=== Passage ===

Woolley & Wallis (22% buyer’s premium) joined the growing list of auction houses whose picture departments are enjoying an optimistic start to the year.

W&W’s 530-lot auction on March 15, the first of two Old Masters, British & European Paintings sales scheduled for this year at the Salisbury saleroom, offered a traditional assemblage.

Though containing some potentially ‘tricky’ material, such as watercolours and portrait miniatures, the sluggishness for which these areas are prone was largely kept at bay.

In the end, the results made good reading: 80% of lots sold and a total of £460,000.

The sale also surpassed last September’s smaller 330-lot offering, where 10% fewer lots got away to post a total just below the sale’s bottom estimate.

“Generally the market is going in the right direction. This sale felt very buoyant and optimistic, though that’s not to say there weren’t some patchy areas,” said Victor Fauvelle, W&W head of pictures.

Of the bidders who took part, 50% chose to do so online, a trend which seems to be on an ever-upward trajectory.

The financial highlights came from a trio of paintings by German-born Russian painter Richard Karlovich Zommer (1866-1939). Popular with Russian and eastern European collectors, Zommer is noted for his highly detailed scenes of daily life, particularly of Georgia and the Caucasus, which he executed with deep strong colours.

Thought to have been painted on Zommer’s trips to the Caucasus, the group at W&W had been transported from Tbilisi in Georgia in army map containers by the vendor’s grandfather, Captain Douglas- Withers. He had been part of a small British force sent to stablise Tbilisi during the aftermath of the Russian Revolution, and had acquired the works from Zommer who was teaching in the city at the time.

The saleroom had already sold a large Zommer work, At Prayer, from the same source back in 2015 for £42,000. This trio, all smaller, sold for a combined total of £82,000.

===

Exercise 1 -> Lay out the rows as a JSON list of strings, starting with the line that contains "Find the location of a particular element. Image" and going on through the line that contains "list-item-selected: /dev/nvme0n1p6 is". Use one string per line and leave out blank lines.
The auction report and the rows come from unrelated sources.

=== Supplied records ===

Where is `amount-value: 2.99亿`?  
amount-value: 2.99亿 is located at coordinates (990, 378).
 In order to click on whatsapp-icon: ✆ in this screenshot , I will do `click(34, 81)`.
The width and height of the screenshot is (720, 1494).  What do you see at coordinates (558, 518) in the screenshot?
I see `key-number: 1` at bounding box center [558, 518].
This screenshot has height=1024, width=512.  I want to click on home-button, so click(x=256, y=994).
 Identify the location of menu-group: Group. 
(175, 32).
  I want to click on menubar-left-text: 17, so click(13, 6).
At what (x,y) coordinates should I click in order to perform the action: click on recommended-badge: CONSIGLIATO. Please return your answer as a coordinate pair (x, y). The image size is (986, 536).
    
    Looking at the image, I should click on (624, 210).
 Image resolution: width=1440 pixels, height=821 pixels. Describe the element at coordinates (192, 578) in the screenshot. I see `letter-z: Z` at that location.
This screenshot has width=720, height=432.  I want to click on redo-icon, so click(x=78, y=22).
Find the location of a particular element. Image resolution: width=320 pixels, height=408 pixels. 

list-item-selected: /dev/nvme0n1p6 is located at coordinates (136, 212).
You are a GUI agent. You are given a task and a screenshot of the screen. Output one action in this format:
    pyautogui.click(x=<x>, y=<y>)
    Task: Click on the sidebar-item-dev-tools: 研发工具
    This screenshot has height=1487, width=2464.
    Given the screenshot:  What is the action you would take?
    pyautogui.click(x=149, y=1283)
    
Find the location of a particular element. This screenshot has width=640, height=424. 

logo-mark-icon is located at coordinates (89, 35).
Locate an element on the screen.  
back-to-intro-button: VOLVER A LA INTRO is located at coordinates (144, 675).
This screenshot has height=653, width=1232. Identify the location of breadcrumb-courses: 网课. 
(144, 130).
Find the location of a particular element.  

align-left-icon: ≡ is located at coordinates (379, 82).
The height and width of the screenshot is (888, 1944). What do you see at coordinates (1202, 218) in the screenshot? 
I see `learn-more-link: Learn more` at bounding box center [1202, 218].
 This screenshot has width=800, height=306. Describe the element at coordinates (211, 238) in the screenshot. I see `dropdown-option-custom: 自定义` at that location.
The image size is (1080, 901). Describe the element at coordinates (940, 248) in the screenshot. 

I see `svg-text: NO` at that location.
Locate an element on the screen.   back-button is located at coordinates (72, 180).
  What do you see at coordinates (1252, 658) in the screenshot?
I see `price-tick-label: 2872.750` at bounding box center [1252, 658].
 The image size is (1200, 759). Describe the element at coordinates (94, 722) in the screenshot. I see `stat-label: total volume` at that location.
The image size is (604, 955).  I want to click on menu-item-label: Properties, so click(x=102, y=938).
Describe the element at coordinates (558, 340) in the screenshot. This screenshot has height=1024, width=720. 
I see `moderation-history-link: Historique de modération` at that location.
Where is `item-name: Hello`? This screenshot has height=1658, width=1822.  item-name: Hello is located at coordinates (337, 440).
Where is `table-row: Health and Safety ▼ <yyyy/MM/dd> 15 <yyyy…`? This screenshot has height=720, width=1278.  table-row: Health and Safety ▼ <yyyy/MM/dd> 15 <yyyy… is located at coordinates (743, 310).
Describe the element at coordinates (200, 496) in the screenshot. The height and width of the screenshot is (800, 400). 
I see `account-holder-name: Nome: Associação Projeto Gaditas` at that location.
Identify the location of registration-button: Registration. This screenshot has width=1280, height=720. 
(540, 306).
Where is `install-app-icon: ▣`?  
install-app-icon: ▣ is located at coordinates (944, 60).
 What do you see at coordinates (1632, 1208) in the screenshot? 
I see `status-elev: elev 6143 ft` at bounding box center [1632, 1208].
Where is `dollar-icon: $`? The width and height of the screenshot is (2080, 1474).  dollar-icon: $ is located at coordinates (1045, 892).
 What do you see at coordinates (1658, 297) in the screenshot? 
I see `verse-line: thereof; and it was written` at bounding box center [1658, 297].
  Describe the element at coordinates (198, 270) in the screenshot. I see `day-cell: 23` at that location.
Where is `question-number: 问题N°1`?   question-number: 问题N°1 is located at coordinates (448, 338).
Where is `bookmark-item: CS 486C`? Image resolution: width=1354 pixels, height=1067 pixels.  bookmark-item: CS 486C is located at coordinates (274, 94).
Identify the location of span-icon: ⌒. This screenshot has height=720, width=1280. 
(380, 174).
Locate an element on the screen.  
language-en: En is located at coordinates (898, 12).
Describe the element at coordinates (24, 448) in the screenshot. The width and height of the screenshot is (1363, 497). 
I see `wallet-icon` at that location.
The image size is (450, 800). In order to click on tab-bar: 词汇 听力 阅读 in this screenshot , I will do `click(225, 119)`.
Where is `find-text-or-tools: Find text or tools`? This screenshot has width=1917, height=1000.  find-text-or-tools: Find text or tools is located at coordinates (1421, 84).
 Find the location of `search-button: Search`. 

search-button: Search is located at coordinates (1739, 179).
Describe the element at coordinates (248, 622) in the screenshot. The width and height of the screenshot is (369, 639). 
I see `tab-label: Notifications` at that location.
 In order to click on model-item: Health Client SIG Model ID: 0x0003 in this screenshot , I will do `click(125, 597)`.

===

Exercise 2 -> Rewrite the auction report starting with "Of the bidders" and going on through "deep strong colours.", swapping "online" for "remotely".

Task solution 1 ->
[
  "Find the location of a particular element. Image resolution: width=320 pixels, height=408 pixels. ",
  "list-item-selected: /dev/nvme0n1p6 is located at coordinates (136, 212)."
]

Task solution 2 ->
Of the bidders who took part, 50% chose to do so remotely, a trend which seems to be on an ever-upward trajectory.

The financial highlights came from a trio of paintings by German-born Russian painter Richard Karlovich Zommer (1866-1939). Popular with Russian and eastern European collectors, Zommer is noted for his highly detailed scenes of daily life, particularly of Georgia and the Caucasus, which he executed with deep strong colours.